Good reporting is expensive and hard. The reason it`s so hard is that half the world is trying to hide the truth from the other half. Too many government officials, business executives, union leaders and ordinary citizens who deal with the public are doing things they don`t want anyone to know about and they`re good at concealing them.
It seems as if all the bad guys are caught sooner or later, but it`s a safe bet that we`ve never read about the biggest crooks in business and government because no one ever found out about them. There are not enough reporters.
Most politicians and business people are honest, but they`re also paranoid about reporters. Maybe it`s Mike Wallace`s fault. Even when they have nothing to hide, they try to hide it.

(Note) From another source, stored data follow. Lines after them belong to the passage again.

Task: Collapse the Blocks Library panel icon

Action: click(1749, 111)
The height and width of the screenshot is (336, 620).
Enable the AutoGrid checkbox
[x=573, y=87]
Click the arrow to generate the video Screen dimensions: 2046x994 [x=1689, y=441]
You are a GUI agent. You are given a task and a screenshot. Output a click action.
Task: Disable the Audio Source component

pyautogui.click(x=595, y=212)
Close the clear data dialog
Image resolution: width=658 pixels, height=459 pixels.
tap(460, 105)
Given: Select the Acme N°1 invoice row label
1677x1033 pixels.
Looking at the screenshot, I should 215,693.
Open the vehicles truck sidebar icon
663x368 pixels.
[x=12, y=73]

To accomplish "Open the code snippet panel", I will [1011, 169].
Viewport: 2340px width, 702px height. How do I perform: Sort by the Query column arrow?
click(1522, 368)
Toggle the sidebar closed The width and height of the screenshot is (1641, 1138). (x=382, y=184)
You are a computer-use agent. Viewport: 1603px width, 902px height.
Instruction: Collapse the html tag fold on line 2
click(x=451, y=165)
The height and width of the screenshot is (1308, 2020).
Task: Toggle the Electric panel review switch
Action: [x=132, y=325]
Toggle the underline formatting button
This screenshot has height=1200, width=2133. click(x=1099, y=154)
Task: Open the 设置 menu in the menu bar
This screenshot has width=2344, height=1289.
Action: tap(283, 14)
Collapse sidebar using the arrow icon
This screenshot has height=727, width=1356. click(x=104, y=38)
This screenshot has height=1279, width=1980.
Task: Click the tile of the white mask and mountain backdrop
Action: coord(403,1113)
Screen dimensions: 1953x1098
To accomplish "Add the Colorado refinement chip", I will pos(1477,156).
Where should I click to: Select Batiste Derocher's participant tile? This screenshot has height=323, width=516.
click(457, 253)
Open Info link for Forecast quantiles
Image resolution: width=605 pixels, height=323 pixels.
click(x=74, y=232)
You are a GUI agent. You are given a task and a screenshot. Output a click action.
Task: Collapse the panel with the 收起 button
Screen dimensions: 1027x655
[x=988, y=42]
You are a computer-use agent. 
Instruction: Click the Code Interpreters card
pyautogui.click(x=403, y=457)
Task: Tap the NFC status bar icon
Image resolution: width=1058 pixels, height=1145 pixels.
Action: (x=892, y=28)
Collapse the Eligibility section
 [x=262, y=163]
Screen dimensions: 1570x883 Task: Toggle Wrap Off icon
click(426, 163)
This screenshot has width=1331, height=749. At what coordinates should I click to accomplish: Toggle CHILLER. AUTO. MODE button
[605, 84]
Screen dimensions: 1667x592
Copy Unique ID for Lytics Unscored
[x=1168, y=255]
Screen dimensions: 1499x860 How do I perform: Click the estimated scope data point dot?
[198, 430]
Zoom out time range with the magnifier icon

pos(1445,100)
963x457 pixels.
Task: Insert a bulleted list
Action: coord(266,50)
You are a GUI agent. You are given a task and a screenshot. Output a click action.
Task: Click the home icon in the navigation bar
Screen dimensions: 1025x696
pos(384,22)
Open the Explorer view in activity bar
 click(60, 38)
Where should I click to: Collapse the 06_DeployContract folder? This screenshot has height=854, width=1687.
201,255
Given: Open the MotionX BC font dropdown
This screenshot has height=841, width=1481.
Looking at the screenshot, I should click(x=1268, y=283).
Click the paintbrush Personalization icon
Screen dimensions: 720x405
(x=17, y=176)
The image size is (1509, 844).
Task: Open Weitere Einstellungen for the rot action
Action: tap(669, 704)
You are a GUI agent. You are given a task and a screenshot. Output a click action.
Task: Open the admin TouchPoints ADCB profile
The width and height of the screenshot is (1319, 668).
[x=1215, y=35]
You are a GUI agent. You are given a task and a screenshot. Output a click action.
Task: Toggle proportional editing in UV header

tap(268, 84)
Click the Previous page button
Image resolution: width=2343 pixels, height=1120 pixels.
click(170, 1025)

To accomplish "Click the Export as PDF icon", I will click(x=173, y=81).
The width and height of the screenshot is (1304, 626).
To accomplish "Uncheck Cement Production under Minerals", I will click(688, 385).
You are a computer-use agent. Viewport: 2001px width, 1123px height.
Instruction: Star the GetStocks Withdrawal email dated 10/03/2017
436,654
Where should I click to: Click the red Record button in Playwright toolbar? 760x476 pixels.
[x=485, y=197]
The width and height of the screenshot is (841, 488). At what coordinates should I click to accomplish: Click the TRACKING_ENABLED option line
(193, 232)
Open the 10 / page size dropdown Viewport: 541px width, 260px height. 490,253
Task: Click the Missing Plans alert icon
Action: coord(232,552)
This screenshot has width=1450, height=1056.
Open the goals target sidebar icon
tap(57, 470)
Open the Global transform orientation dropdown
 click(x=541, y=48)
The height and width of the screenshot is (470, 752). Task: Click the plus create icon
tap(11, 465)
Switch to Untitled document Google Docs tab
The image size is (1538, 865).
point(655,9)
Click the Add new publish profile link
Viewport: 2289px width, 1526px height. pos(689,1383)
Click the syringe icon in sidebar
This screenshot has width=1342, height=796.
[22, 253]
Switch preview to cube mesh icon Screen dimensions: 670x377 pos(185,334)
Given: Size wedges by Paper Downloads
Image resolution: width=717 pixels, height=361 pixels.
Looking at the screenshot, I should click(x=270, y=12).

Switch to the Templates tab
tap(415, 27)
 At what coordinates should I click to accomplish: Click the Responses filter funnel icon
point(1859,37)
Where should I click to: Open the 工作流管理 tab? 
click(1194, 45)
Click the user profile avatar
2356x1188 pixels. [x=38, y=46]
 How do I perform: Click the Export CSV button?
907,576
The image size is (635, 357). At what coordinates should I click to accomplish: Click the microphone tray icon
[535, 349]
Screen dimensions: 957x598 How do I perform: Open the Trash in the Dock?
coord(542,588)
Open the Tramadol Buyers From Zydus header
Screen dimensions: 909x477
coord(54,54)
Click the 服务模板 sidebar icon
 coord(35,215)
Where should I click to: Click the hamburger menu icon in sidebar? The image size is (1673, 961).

The public has a lot of mistaken ideas about reporters. I don`t know whether reporters and editors are generally more liberal than conservative, as critics claim. Even if they are, it`s possible for a reporter who votes Democratic to treat Republicans fairly.
There are other charges people make against reporters that are seldom true, or if they`re true, they`re meaningless. One is that reporters don`t give the whole story. Well, of course they don`t. Boiling a story down to its essentials is part of a journalist`s job.
I`m always surprised that people who distrust newspaper reporters because they say reporters are biased accept the reports on the life of Jesus Christ that are found in the gospels according to Matthew, Mark, Luke and John. Those writers` stories differ and they could hardly be called impartial reporters. They wanted everyone to believe what they believed.
It`s difficult for a news organization not to spend more on its sales department than on its editorial department. Sales brings in money; editorial spends it.
Each of the three television networks has about 100 reporters.
(Television calls them ”correspondents” because all titles are inflated in television.) It seems like a lot, but not when you consider that the network news departments are trying to cover the world. They could use twice that many.
The network anchormen each make at least $1 million a year. The correspondents make substantially less, but Dan Rather is a better buy for the networks because he`s on every weekday and he attracts a crowd just sitting there being Dan Rather. Good reporters like Brian Ross at NBC or Richard Threlkeld at ABC don`t get on the air but once a week because they`re spending their time the hard way, being reporters.
The networks would be better news organizations if they each took the $1 million their anchormen make and hired another 20 reporters for $50,000 apiece. You wouldn`t find the anchormen arguing about that, either. They`re reporters and, though they like the money, they`re embarrassed to be caught up in the star system.
If Jesse Helms gets to be Dan Rather`s boss, he`ll probably make Dan a $50,000-a-year reporter.